Yaşamın ve şartlarının normal şuur ve zihin ile izah edilemediği bu değişim, bilimden teknolojiye, eğitimden öğretime, sağlıktan sosyal hayata, bireyden topluma, ırk, kavim ve millet kavramından evrensel hayat hakikatı ve hatta ütopyasına kadar, birçok sahada da yeni baştan plan ve program yapmak ihtiyacını doğurdu! Bu çerçeveden bakıldığında, yeni dünya düzenindeki meslek ihtiyaçlarının da buna paralel olarak yeninden belirlenmesini ve bazı mesleklerin daha önem kazandığını da ifade etmek isterim.

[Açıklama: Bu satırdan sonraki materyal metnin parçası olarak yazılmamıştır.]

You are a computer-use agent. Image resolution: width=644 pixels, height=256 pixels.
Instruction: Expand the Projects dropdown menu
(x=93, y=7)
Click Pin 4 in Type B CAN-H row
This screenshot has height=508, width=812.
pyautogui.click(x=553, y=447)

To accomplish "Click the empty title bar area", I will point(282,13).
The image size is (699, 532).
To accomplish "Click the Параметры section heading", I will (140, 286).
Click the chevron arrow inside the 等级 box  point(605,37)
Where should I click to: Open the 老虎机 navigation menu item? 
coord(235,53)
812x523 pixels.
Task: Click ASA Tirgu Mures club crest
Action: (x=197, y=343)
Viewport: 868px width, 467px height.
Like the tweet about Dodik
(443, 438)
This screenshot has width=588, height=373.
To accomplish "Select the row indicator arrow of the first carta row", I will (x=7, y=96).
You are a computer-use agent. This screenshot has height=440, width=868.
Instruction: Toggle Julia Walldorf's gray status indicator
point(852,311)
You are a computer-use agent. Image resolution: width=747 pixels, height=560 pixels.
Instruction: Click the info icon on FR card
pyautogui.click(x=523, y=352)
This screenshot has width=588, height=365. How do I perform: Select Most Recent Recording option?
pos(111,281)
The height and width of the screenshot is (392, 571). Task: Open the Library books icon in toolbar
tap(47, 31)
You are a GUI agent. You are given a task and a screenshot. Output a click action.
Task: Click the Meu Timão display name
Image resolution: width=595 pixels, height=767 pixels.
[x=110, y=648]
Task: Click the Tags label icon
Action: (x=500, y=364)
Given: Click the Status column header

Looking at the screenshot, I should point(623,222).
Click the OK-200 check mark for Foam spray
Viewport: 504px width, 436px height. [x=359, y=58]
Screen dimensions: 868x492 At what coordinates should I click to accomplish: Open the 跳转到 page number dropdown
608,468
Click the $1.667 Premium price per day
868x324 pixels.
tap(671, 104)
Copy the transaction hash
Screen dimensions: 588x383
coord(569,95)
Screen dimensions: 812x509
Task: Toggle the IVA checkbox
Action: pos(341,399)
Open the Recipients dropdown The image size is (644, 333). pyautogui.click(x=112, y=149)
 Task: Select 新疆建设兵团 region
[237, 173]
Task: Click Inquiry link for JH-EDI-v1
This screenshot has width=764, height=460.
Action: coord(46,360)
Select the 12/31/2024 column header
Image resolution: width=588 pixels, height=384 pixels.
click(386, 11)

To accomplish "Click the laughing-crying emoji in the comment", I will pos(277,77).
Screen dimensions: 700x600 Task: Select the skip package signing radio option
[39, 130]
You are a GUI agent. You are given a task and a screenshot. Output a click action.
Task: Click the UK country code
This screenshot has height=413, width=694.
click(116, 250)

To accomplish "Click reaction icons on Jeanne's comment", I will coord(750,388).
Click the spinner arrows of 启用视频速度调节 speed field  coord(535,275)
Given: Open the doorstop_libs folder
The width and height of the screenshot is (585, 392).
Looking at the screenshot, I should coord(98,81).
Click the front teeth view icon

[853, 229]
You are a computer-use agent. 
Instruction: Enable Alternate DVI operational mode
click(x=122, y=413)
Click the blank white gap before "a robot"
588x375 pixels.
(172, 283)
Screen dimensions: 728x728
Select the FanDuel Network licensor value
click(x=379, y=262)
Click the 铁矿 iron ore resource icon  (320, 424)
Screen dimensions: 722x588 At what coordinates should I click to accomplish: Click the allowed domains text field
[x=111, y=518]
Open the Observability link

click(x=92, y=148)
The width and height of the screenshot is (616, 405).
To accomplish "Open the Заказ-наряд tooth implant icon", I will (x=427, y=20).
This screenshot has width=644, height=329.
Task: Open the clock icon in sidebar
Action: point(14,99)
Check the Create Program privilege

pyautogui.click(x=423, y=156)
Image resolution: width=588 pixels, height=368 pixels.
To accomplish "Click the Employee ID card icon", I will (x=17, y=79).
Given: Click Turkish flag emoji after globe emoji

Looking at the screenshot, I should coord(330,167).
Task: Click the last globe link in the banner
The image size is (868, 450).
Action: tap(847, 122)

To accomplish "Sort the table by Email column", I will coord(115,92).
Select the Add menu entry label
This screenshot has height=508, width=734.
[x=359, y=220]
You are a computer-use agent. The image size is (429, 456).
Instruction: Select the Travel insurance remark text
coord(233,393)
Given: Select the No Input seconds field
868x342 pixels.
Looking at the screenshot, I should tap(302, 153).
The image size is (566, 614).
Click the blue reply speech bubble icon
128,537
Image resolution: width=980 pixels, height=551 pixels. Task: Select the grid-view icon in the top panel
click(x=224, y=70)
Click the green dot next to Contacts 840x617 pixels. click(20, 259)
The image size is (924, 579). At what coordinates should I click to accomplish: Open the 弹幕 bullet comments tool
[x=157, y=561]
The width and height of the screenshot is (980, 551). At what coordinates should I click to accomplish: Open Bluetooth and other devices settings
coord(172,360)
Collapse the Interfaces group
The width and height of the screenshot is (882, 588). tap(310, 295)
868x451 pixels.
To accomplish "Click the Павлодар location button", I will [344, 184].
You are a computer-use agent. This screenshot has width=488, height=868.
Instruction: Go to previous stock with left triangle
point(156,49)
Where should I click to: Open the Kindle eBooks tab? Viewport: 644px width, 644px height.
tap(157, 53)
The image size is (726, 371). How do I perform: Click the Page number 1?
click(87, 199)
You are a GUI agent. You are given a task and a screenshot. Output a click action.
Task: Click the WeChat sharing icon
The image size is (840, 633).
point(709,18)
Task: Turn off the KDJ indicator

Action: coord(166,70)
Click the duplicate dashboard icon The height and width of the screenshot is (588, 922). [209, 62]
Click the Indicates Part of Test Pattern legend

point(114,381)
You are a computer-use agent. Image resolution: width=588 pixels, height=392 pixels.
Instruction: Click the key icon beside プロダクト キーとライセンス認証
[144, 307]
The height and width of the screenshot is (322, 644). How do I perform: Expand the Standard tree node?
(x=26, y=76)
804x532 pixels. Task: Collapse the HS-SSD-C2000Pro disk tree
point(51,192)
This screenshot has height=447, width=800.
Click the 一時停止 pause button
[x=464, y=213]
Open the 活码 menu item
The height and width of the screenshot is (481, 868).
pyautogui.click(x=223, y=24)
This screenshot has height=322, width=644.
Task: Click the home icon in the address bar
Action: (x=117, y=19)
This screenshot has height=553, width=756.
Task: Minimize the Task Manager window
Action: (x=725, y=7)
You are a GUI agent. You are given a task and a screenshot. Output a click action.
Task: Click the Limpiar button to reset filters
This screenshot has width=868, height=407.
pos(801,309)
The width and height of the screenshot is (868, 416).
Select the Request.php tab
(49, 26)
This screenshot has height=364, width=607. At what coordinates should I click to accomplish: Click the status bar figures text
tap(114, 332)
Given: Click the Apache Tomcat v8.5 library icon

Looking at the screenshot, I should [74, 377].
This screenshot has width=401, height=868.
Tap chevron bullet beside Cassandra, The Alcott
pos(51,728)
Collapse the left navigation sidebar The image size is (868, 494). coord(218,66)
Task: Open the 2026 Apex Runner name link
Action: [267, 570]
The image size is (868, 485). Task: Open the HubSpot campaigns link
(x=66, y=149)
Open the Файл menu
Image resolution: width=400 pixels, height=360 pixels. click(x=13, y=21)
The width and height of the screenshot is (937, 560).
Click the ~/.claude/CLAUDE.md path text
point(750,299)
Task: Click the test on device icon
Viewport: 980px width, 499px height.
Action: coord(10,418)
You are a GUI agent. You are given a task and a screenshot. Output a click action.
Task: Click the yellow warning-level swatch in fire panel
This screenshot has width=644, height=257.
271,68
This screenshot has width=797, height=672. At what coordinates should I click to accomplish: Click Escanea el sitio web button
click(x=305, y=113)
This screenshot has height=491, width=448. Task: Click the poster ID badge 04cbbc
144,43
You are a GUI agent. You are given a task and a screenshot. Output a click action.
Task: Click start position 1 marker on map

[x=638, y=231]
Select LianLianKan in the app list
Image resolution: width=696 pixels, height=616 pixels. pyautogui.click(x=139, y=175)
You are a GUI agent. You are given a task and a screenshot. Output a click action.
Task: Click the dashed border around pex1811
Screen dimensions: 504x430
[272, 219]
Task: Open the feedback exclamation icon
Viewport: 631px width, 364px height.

Bu baş döndürücü çağın en önemli mesleklerinin başında, kanaatimce İmmünoloji ve “Antikor Mühendisliği” olacaktır. Daha önceki bazı isimlendirmelerimde (Nörokuantofilozofi, Kuantik Çağ, Gen ve DNA Bankası, Dijital Diktatörlük ve Faşizm, Veri Bankerliği… vs) olduğu gibi, bu “Antikor Mühendisliği” ad ve kavramını ilk olarak ihdas ederek, burada kullanmaktayım.
Nitekim, hayatı altüst eden, kendisini Âlemin jandarması sananları bir tek maskeye muhtaç bırakan, 30.000 nükleotitten müteşekkil bir bilgi/enformasyon ağının meydana getirdiği bir virüsün son pandemisi (Korona Salgın) bize; özelleştirilmiş sağlık sisteminin, uzun vadede sağlık sorunlarını çözümlemede ve yönetmede başarısız bir sistem ve “Öğrenme ve Bilginin” ise çok mühim olduğunu, “Tümden Gelim” (Aristo) ve “Tüme Varım”( Newton, Descartes…) değerlendirme yöntemlerinin ötesinde, “Bağlantısallık Matematiği ile Değerlendirme” yöntemini ve dolayısı ile bağlantısallığın ehemmiyetini, kapısında olduğumuz bu “Yeni Dünya Düzeni”nin eskisi ile hiç ilgisi olmayacağını, ülke, insanlık, evren ve hatta hayat için savaşmak ile virüs için savaşmanın, birbirinden çok da farklı olmadığını, “Yaşamın bir enformasyon ağı”, insanın ve her varlığın da bu yaşamın bir parçası mesabesinde, ve “Tabiat Kültürü” bağlamında, hayvanların da tabiatta hakları olduğunu ve onların hayatlarına müdahale etmememiz gerektiğini ve bu medeniyetin, Newton ve Descartes ile başlayan “Deneycilik Uygarlığı” olduğunu ve geliştirilmesinin lüzumunu, insanın, hatta bütün mevcudatın bu Kainatın sahibi değil, hayatın bir parçasını, bir cüzünü oluşturduğunu, en büyük yanlışın, “Ben varsam hayat var, yoksam hayat yoktur” düşüncesinin olduğunu öğrendik.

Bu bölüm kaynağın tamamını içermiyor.